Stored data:
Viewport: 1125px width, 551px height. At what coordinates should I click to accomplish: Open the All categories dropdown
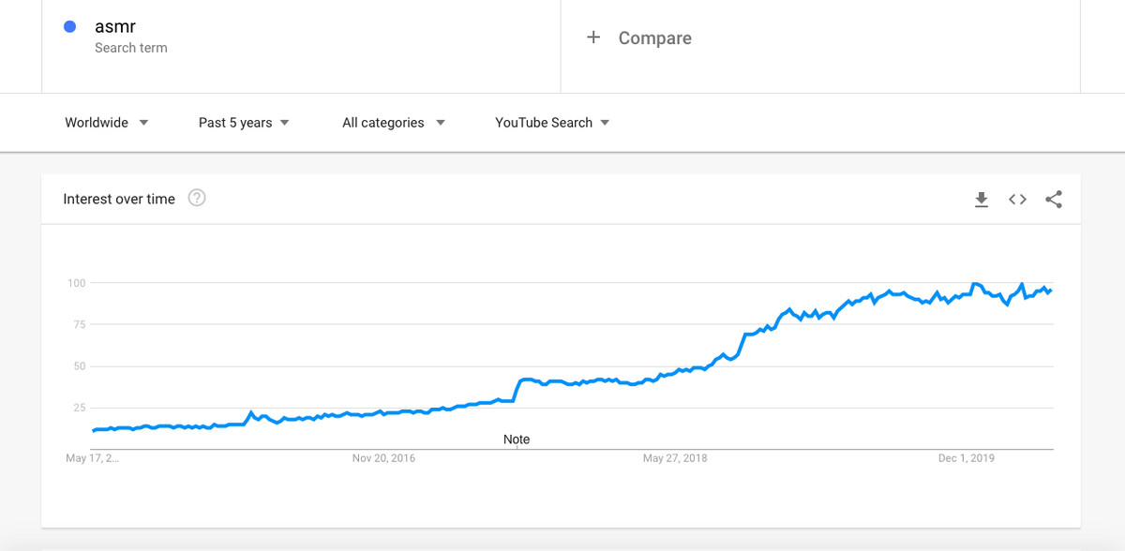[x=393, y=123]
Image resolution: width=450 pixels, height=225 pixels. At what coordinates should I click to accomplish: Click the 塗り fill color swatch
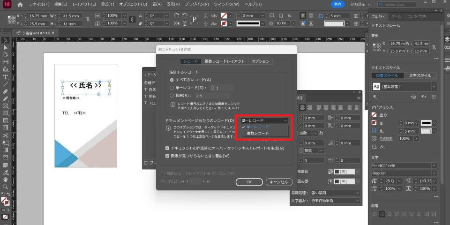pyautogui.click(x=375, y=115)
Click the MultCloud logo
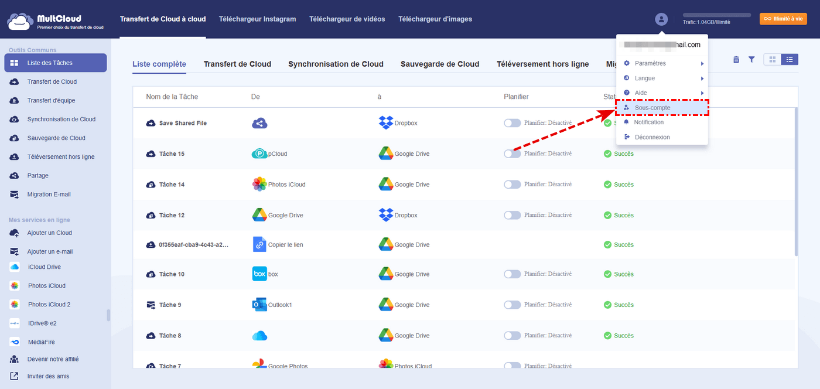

* * *

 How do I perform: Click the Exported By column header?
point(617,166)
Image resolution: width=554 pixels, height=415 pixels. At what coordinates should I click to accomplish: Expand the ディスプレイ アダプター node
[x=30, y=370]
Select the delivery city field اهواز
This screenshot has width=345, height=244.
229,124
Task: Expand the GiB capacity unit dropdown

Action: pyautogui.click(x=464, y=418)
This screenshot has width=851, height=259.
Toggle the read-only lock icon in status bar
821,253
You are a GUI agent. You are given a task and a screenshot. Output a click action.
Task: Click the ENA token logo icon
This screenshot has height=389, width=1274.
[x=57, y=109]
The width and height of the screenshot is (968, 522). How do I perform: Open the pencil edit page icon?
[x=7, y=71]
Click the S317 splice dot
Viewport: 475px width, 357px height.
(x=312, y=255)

GOAL OF THE EXERCISE:
Only the lines above that hold "logo" are wanted. Show every one of them.

PROBLEM SOLUTION:
Click the MultCloud logo
Task: Click the ENA token logo icon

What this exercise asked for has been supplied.